> [DATA LINES]:

------------------------------------

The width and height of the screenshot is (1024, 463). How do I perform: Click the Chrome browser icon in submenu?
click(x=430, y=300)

------------------------------------

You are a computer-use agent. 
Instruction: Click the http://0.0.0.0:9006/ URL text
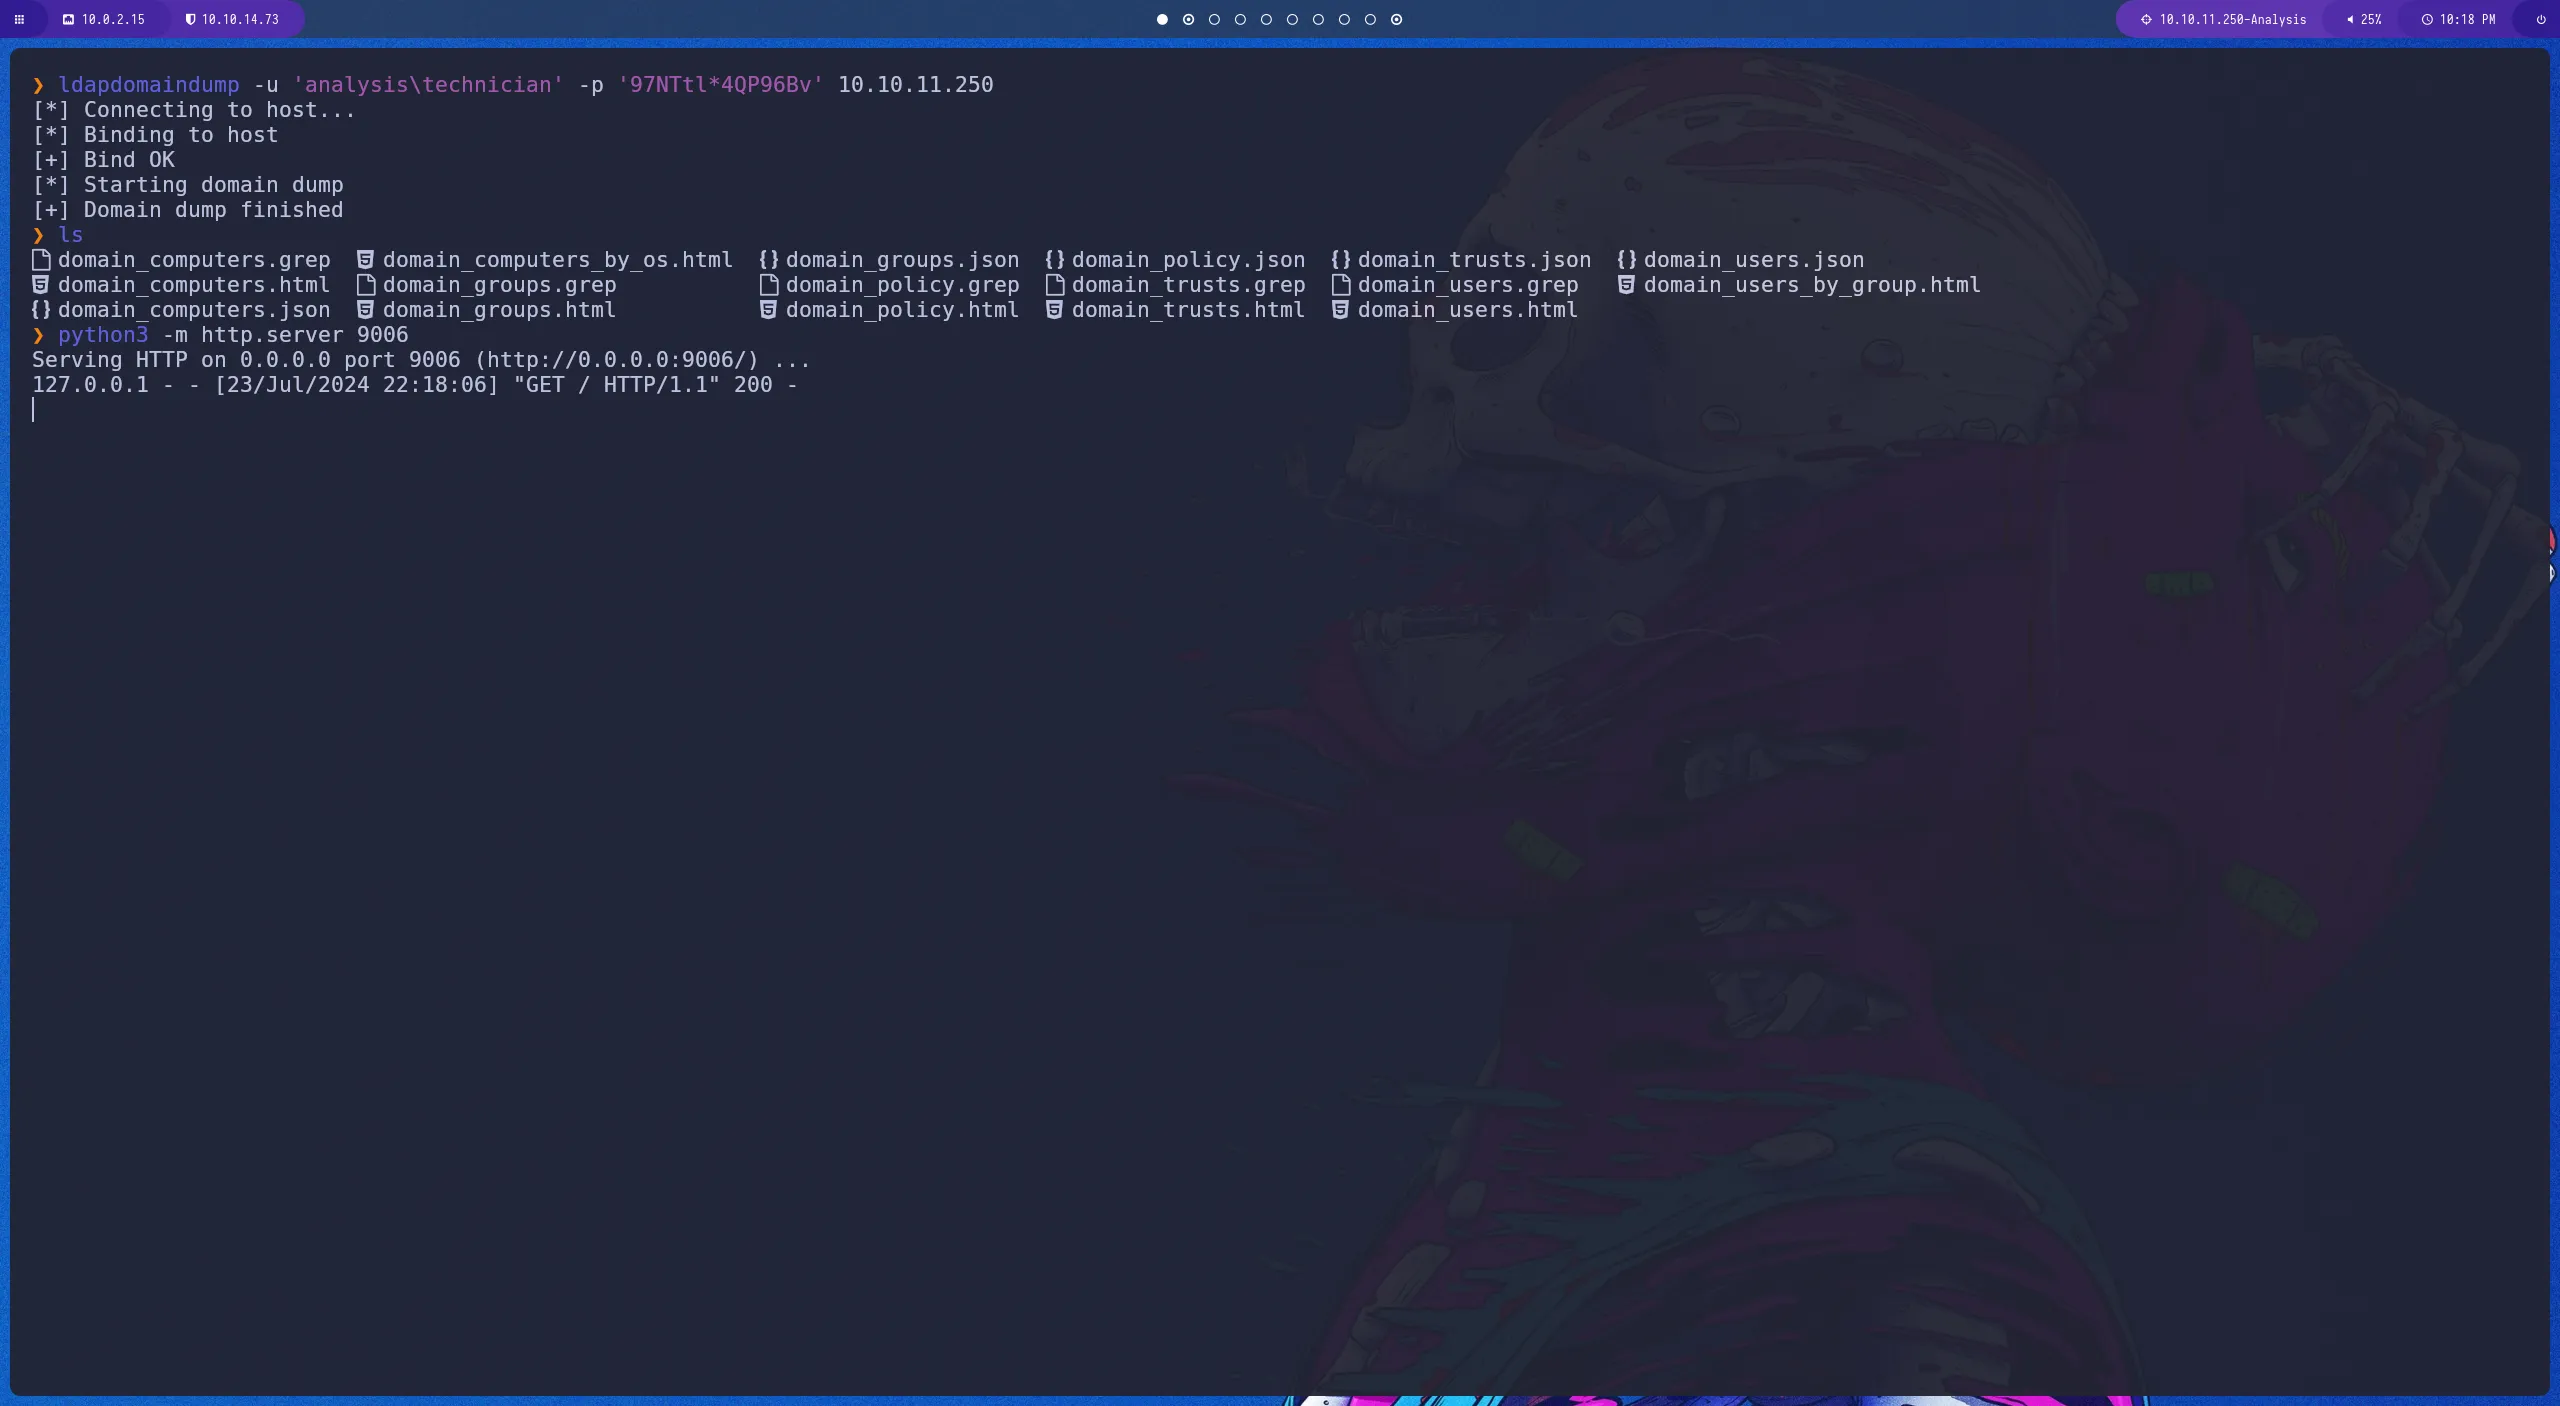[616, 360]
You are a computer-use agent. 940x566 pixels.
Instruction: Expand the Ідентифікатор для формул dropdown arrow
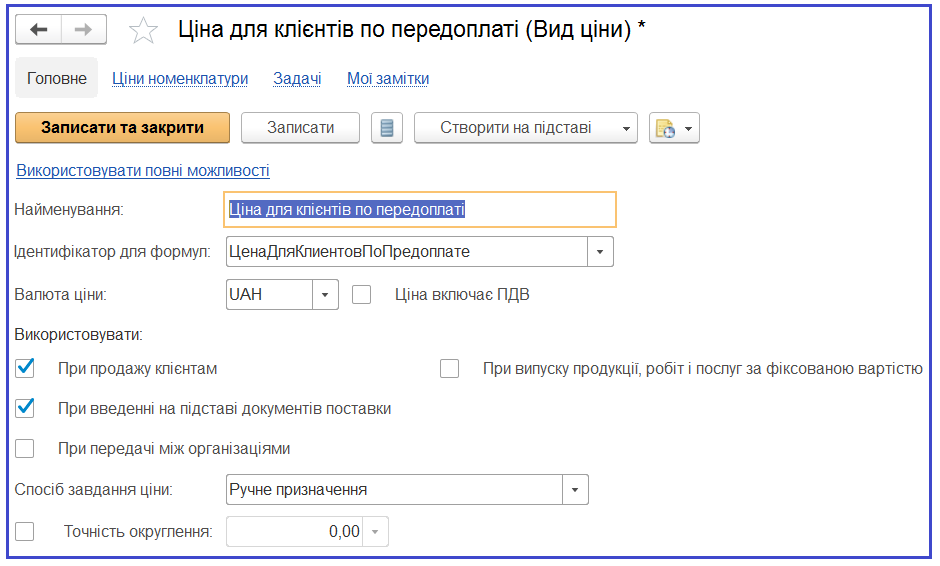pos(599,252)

------------------------------------

> [OBJECTIVE]: Return the entries starting at the line that contains "The width and" and ending at the line that contains "click(x=430, y=300)", reproduced verbatim, both lines included.

> [RESPONSE TO THE TASK]:
The width and height of the screenshot is (1024, 463). How do I perform: Click the Chrome browser icon in submenu?
click(x=430, y=300)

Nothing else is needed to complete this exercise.